In the data below, the answer is the run of lines from the line containing "Given: Toggle the S source overlay on the map" through the line containing "Image resolution: width=1316", both included; print it exactly and nothing else.

**Material shown:**

──────

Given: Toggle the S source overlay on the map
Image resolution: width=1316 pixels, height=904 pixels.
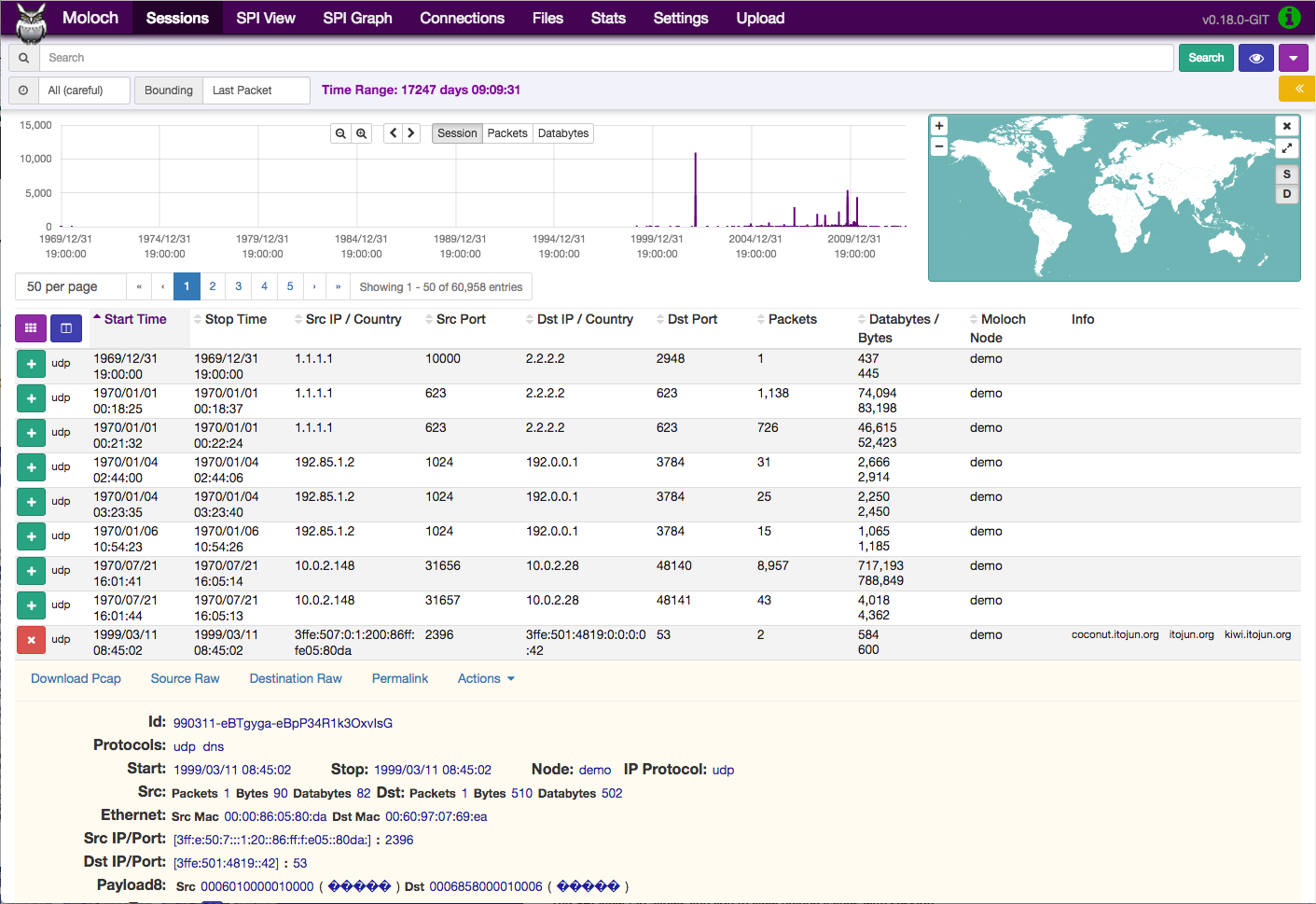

──────

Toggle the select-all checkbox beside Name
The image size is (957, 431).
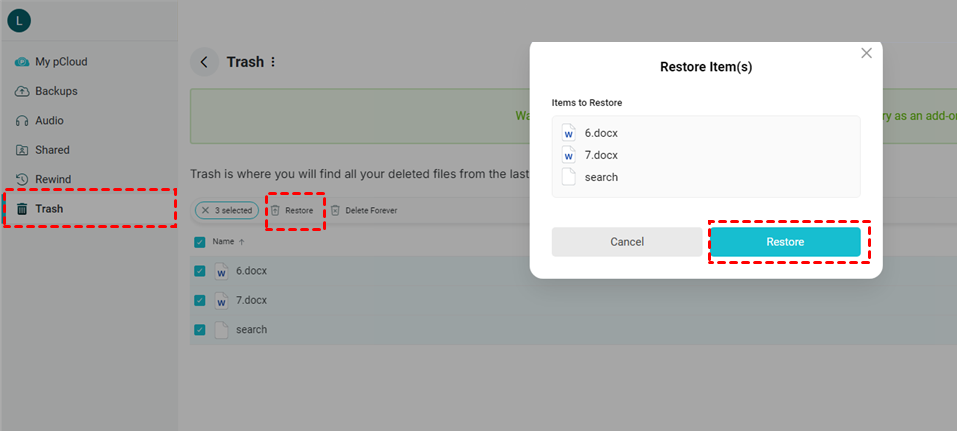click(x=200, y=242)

──────

**Exercise output:**
Given: Toggle the S source overlay on the map
Image resolution: width=1316 pixels, height=904 pixels.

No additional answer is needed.